### [Esercizio assegnato A]
Rispondi a queste domande sull'intervista:
(i) Tramite che cosa si conoscono le due persone che parlano?
(ii) Quale tipo di violenza il bullismo subito non ha mai sfiorato?
(iii) Di che tipo di associazione è consigliere chi risponde?
### [Esercizio assegnato B]
Modifica un passo dell'intervista, iniziando da "D. Noi ci conosciamo" e terminando con "nasce questa percezione?": ricopialo mettendo "stima" al posto di "ammirazione".

### [Brano selezionato]
::::::::

D. Noi ci conosciamo soltanto tramite i social e gli incontri su questo blog, eppure la tua storia, la tua voglia di trasformare il bullismo subito da giovane in qualcosa di utile per aiutare i più giovani, ai miei occhi, ti rende una persona degna di ammirazione e di rispetto. Proprio per questo non mi spiego il perché di questa poco autostima. Da cosa nasce questa percezione?
R. Mi sono più spesso psicanalizzato, lo giuro, ma senza risultati rilevanti. Credo dipenda dall’infanzia, senza dubbio. Il bullismo subito, per quanto non abbia mai sfiorato la violenza fisica, mi ha segnato nel bene e nel male. Gli insulti, le derisioni e l’isolamento che mi imponevano i miei compagni, da ragazzino, sono stati il risultato di quello che sono oggi: una persona fondamentalmente insicura che però ogni tanto cerca di sfidarla pure la vita, un passo alla volta, facendo anche cose belle. Parlare attraverso i libri o essere consigliere di un’associazione lgbt, sono due di questi passi.

D. Lou in qualche modo trova la sua dimensione e trova anche una certa serenità. Anche per questo voglio chiederti: sei felice? Sei soddisfatto della tua vita?

::::::::

### [Materiale raccolto]
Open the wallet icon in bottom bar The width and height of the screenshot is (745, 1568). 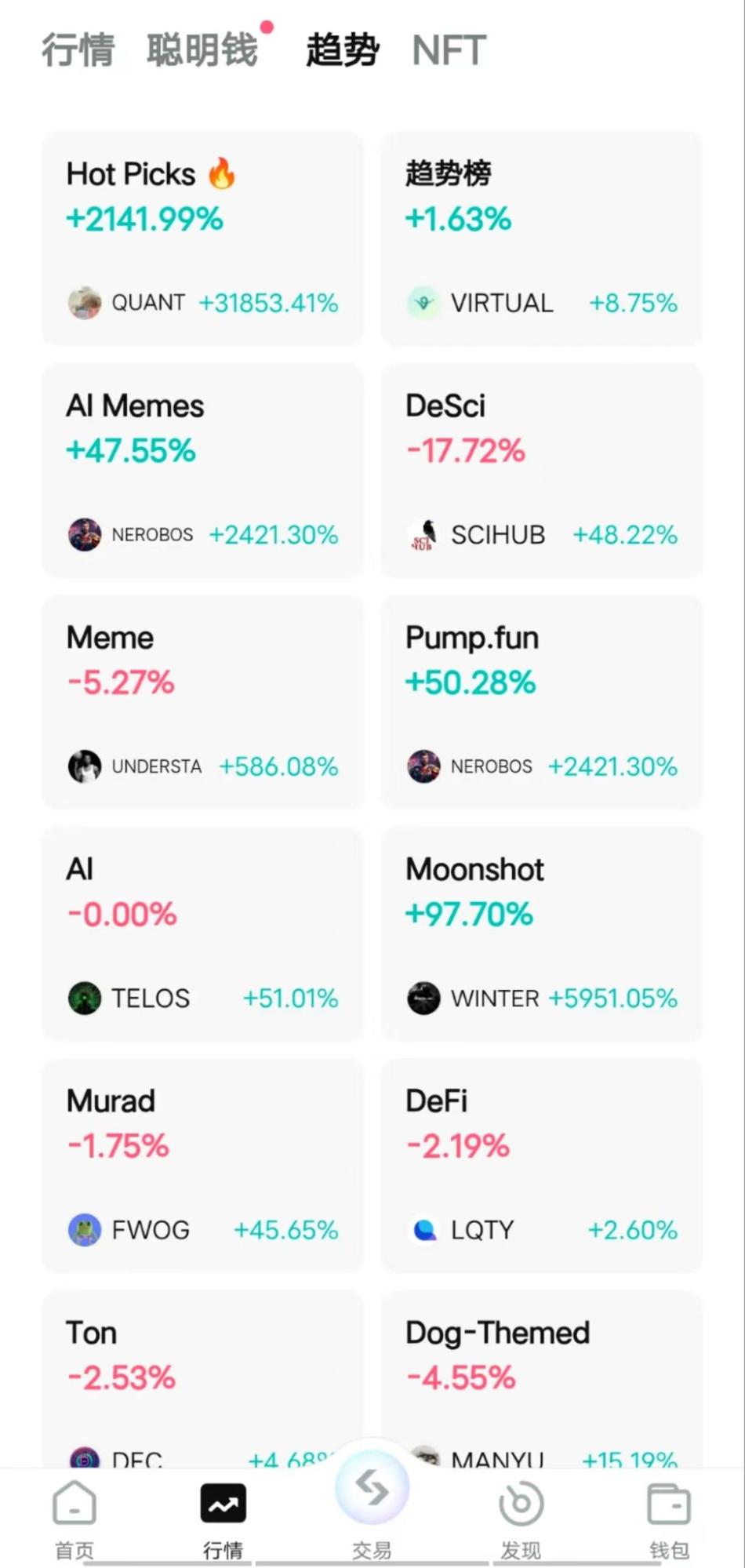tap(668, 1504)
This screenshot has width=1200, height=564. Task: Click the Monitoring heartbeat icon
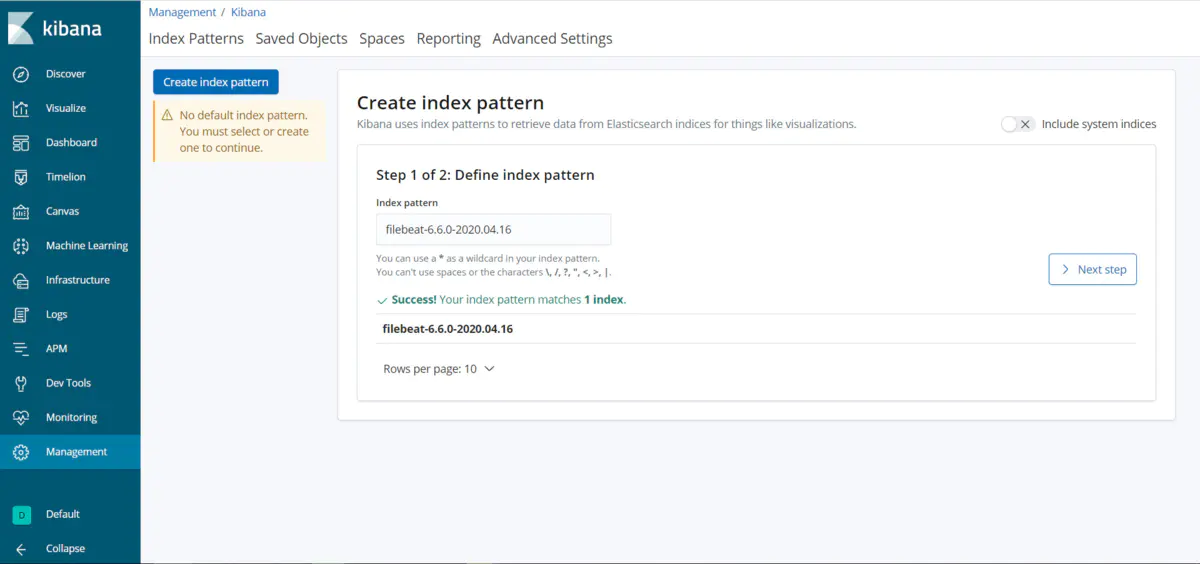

::::::::

### [Risposta attesa A]
(i) Tramite i social e gli incontri su questo blog.
(ii) La violenza fisica.
(iii) Di un'associazione lgbt.

### [Risposta attesa B]
D. Noi ci conosciamo soltanto tramite i social e gli incontri su questo blog, eppure la tua storia, la tua voglia di trasformare il bullismo subito da giovane in qualcosa di utile per aiutare i più giovani, ai miei occhi, ti rende una persona degna di stima e di rispetto. Proprio per questo non mi spiego il perché di questa poco autostima. Da cosa nasce questa percezione?